Proportion of females mating when they contain fru^ΔP1 (independent deletions #1 and #2) or fru^ΔP2 targeted deletions of their melanogaster allele. Note that, for all hybrid females, the simulans fru allele is intact. (a) fru^ΔP1 (#1; n = 39) or fru^ΔP2 (n = 50) hybrid females, compared with hybrid Canton-S/simulans controls in a 24 h assay. (b) Hybrid females with a disruption (sim/mel^Dis; light purple) compared with hybrid females without a disruption (sim/mel^Bal; dark purple), pure species females with (mel/mel^Dis; light blue) and without (mel/mel^Bal; dark blue) a heterozygous disruption. Pure-species females assayed for 1 h; hybrid females assayed for 24 h. p-Values are for the interaction term between species (sim/mel versus mel/mel) and genotype (Dis versus Bal). (c) Pure species D. melanogaster females paired with D. melanogaster males for 1 h (n = 30); females are wild-type (Canton-S) or have a homozygous deletion (fru^ΔP1 or fru^ΔP2). (d) RT-PCR product from tissues taken from a female body (thorax and abdomen), head without the brain, brain, and whole fly for fru P2, fru P5, and the control gene RpL32. (Online version in colour.)

Figure 3.

The removal of sensory modalities does not increase female receptivity towards D. melanogaster males. (a) Proportion of hybrid disruption fru^MI05459 and control sim/mel^Bal females that mate when paired with males with wings removed (wing−) versus those with wings intact (wing+).
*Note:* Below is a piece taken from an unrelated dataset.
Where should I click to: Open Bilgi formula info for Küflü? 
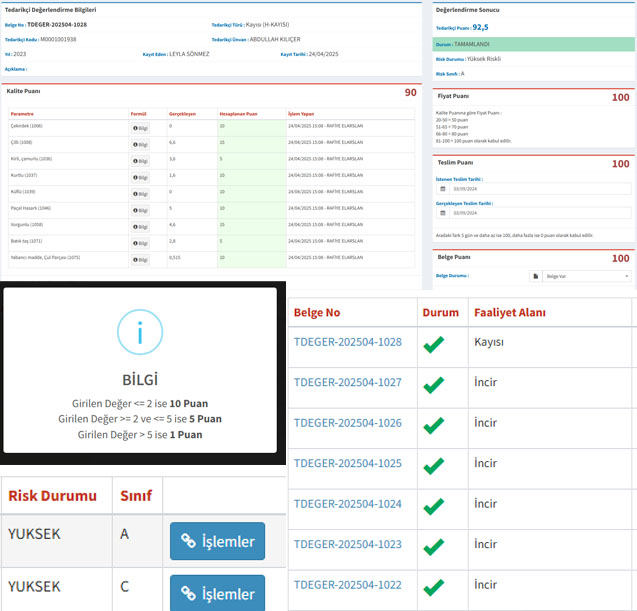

The assay was repeated for this disruption plus two additional disruptions (fru^4-40, fru^GAL4). (b) Proportion of hybrid disruption fru^MI05459 and control sim/mel^Bal females that mate when their last two antennal segments have been removed (ant−), which removes the primary sensory organs for both olfactory and auditory signals, compared with females with intact antennae (ant+). The assay was repeated for this disruption and fru^GAL4. (c) Proportion of hybrid disruption fru^MI05459 or fru^GAL4 and control sim/mel^Bal females that mated when placed on a vibrationless (vib−) versus control (vib+) substrate.